SHORT TASK A:
Could you give the records again from the line with "The image size is (662, 705)." through the end of the records, shifting every coordinate in the answers by -40 and leaving out the pictures?
++++ PAGE TEXT ++++
The present invention relates to an electromagnetic relay using a permanent magnet.
Various types of electromagnetic relays using permanent electromagnets are known. FIGS. 1 and 2 show one such conventional electromagnetic relay. Referring to these figures, holding portions 12 and 13 are formed at a predetermined distance on a substrate 11. Proximal ends 141 and 151 of movable contact pieces 14 and 15 extend through the holding portion 12 to be held thereby. Similarly, proximal ends 161 and 171 of movable contact pieces 16 and 17 extend through the holding portion 13 to be held thereby. Movable contacts 142 and 152 are formed on the pair of movable contact pieces 14 and 15 to oppose each other. Similarly, movable contacts 162 and 172 are formed on the pair of movable contact pieces 16 and 17 to oppose each other. Stationary contacts 18 and 19 are arranged at predetermined distances between the corresponding pairs of contacts 142 and 152 and of contacts 162 and 172, respectively. The stationary contacts 18 and 19 are arranged on terminals 181 and 191, respectively, proximal ends whereof extend through a holding portion 20 formed on the substrate 11.
A pivotal plate 21 is mounted on the substrate 11. The pivotal plate 21 comprises an arm 211 and a leg 212, forming an overall T shape. A through hole 213 is formed at the center of the pivotal plate 21 and receives a pin 22 extending upright from the substrate 11. Therefore, the pivotal plate 21 is pivotal about the pin 22 in the direction indicated by arrows A and B. A movable member 23 is mounted at the distal end of the leg 212. The movable member 23 comprises a permanent magnet 24 and iron pieces 25 and 26 whose proximal ends abut against the poles of the permanent magnet 24. Projections 214 and 215 are formed on two ends, respectively, of the arm 211. The projections 214 and 215 are respectively located between the movable contact pieces 14 and 15 and the movable contact pieces 16 and 17. As the pivotal plate 21 pivots, the projections 214 and 215 drive the movable contact pieces 14 and 15 and the movable contact pieces 16 and 17, respectively.
A substantially E-shaped iron core 27 constituting an electromagnet is arranged above the pivotal plate 21. The iron core 27 comprises a central portion 271 and first and second side portions 272 and 273. A coil 28 is mounted on the central portion 271. The iron core 27 having such a structure is fitted in and held by steps 121, 131 and 201 formed in the holding portions 12, 13 and 20. In the held state of the iron core 27, the distal ends of the iron pieces 25 and 26 of the movable member 23 are respectively located between the central portion 271 and the first and second side portions 272 and 273 of the iron core 27.
++++ SUPPLIED DATA ++++
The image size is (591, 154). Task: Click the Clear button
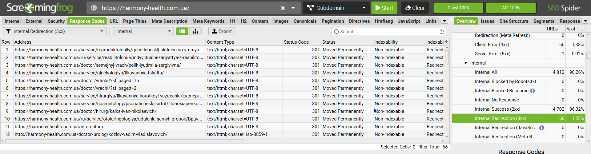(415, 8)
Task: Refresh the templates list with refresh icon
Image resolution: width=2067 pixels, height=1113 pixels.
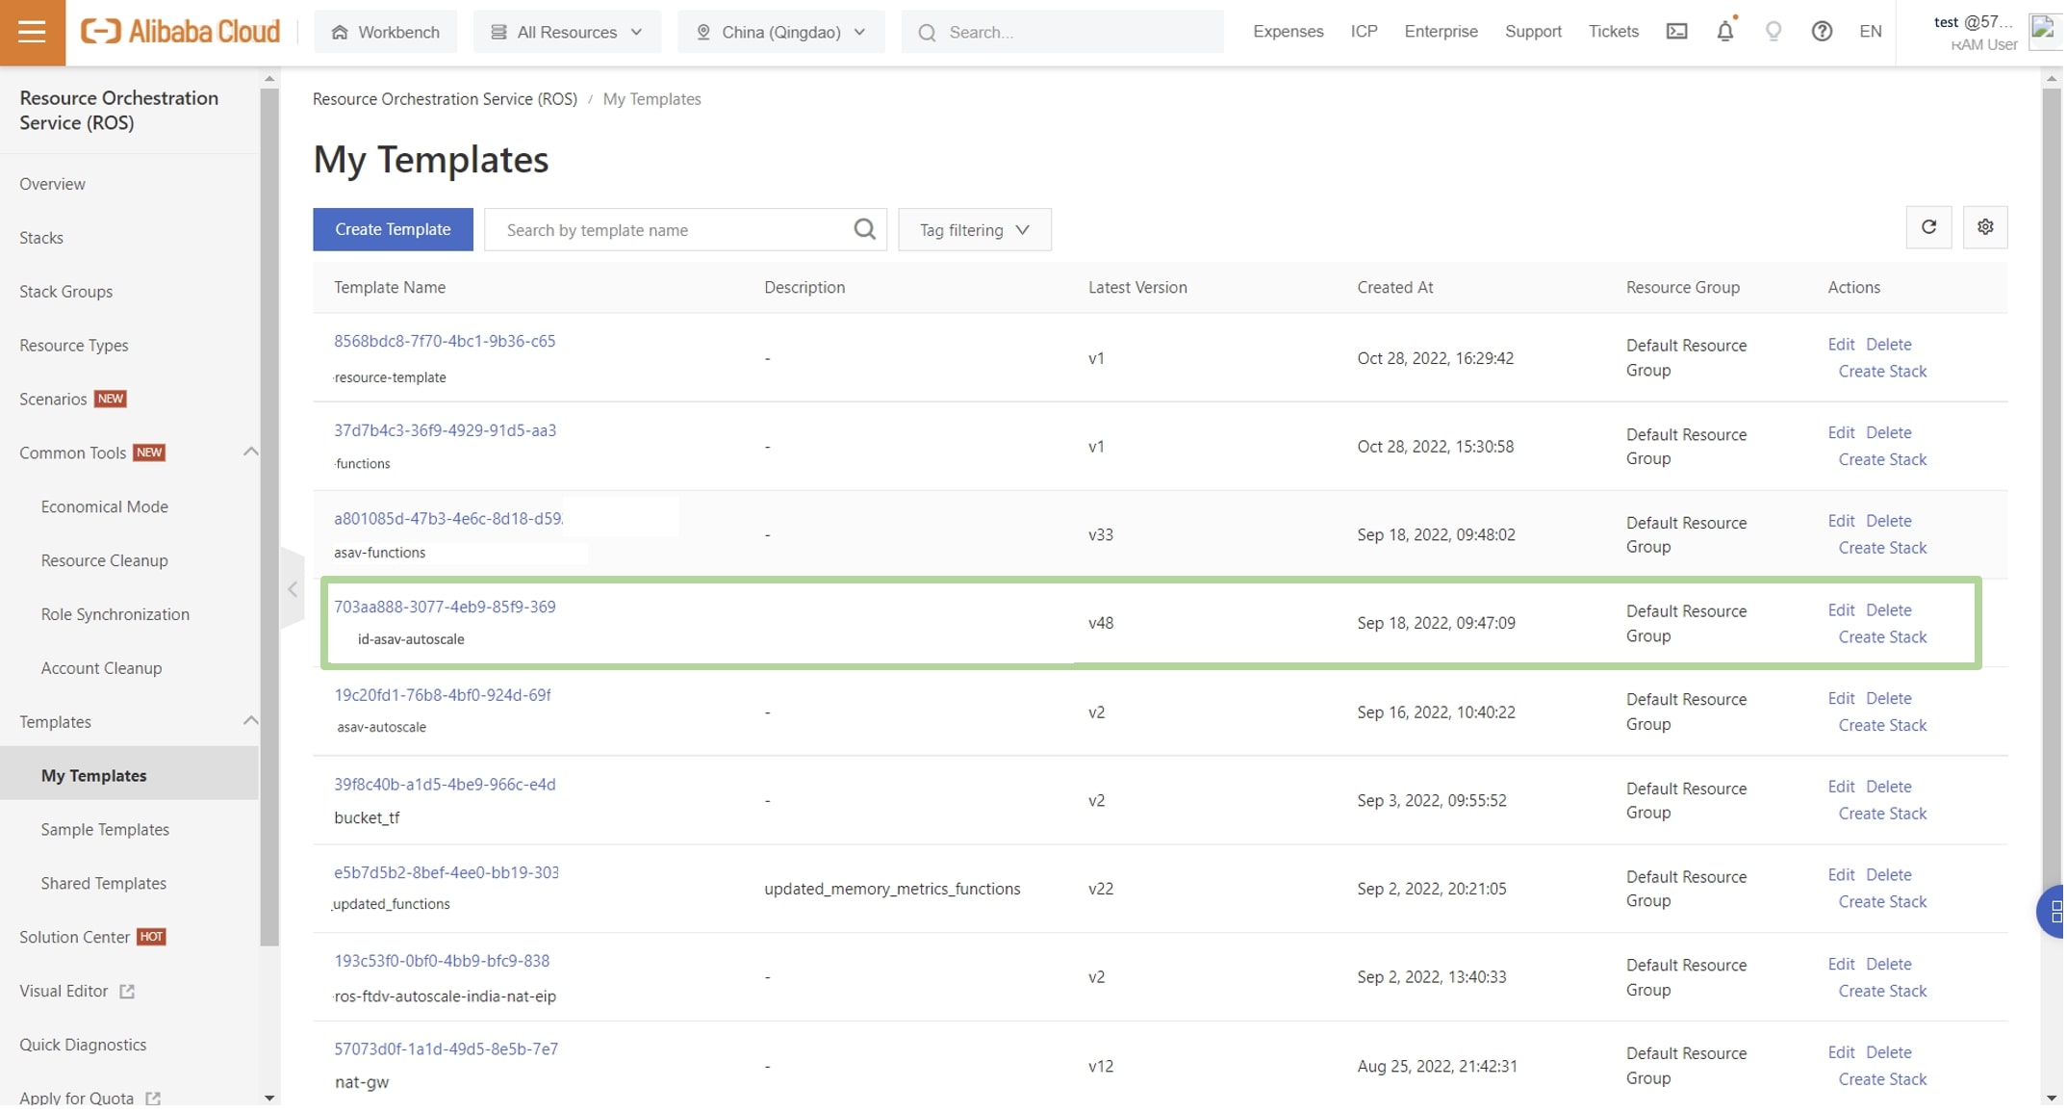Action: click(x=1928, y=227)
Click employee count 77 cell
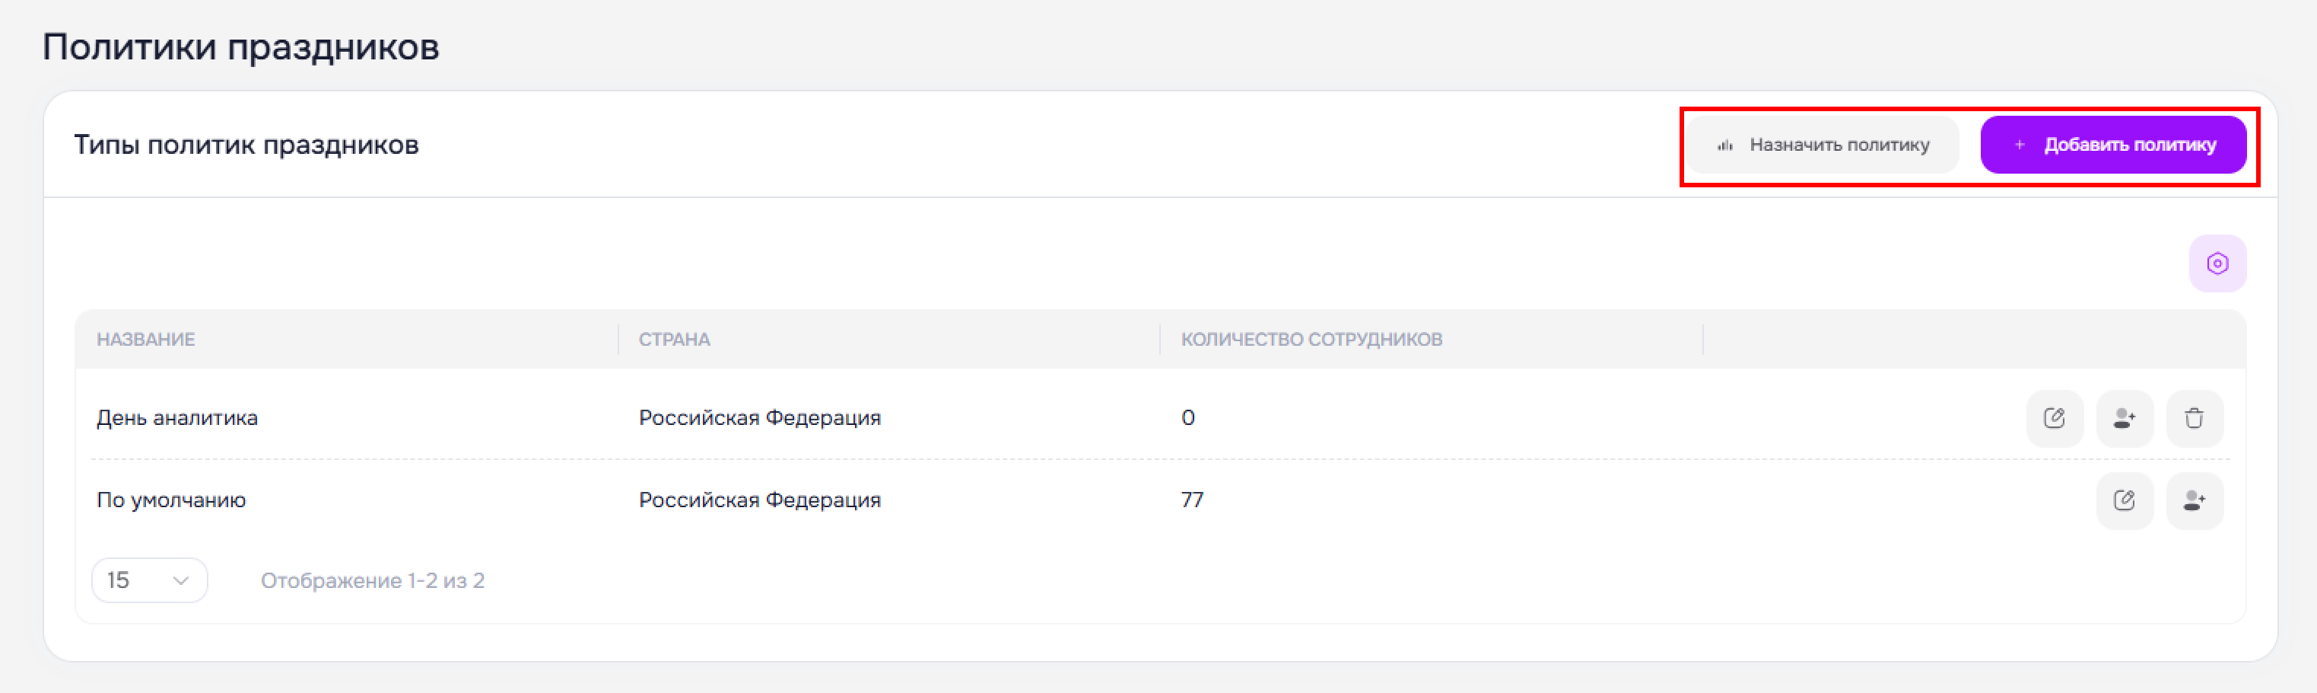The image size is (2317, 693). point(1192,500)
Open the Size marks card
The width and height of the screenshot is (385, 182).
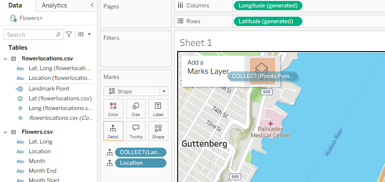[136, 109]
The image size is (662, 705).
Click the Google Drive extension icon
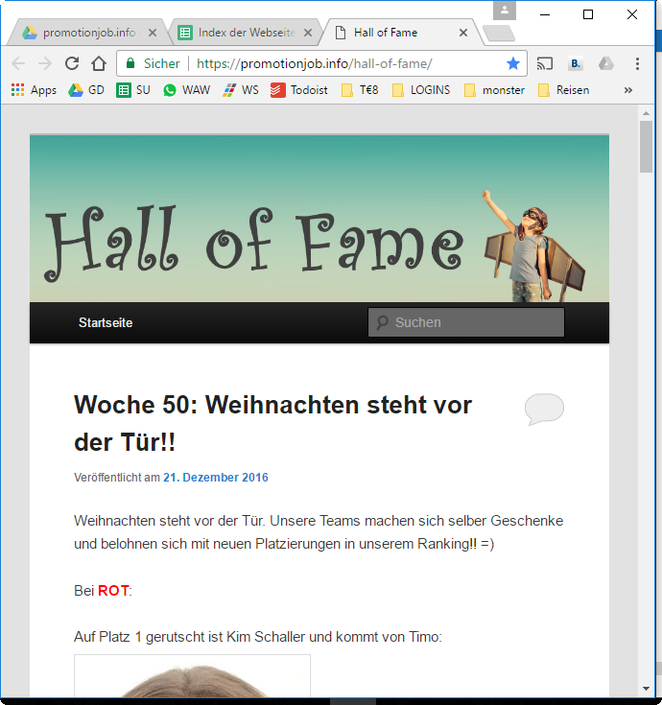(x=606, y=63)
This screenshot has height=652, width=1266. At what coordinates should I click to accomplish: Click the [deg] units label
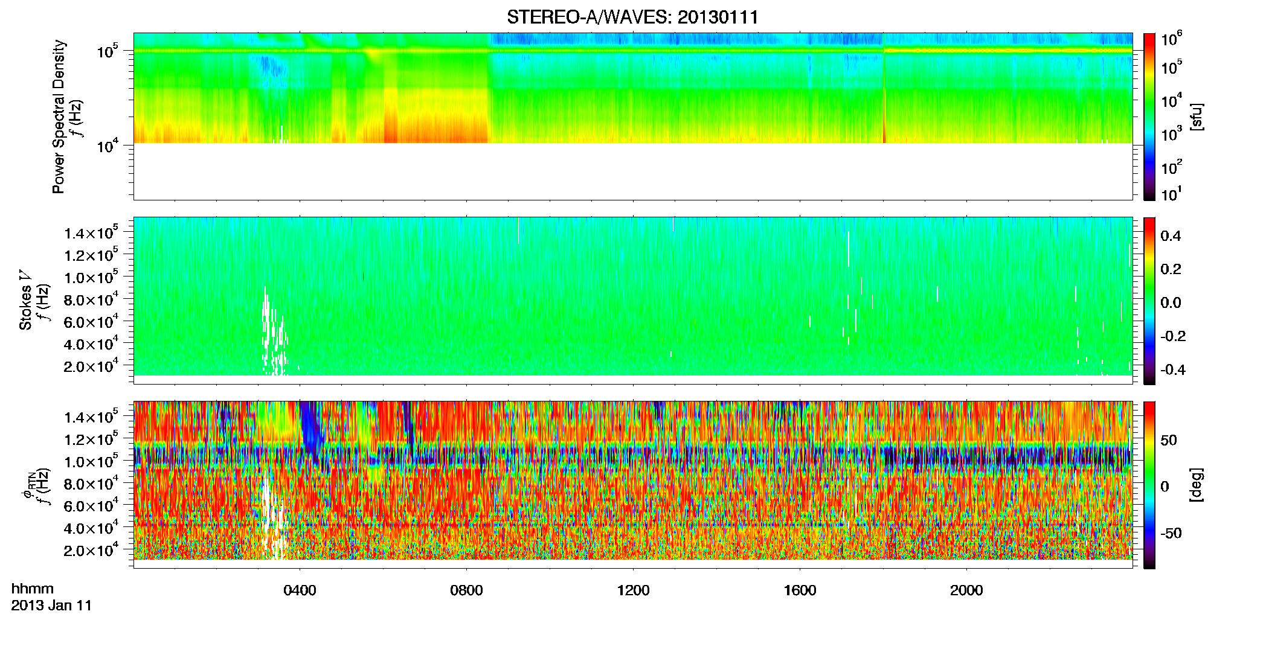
++++
SHORT TASK B:
Which movable contact pieces does the relay description name, by reference numeral?

ANSWER A:
The image size is (662, 705).
Click the Google Drive extension icon
(x=566, y=23)
This screenshot has height=652, width=1266. At what coordinates should I click to accomplish: Click the [deg] units label

ANSWER B:
Movable contact pieces 14, 15, 16 and 17.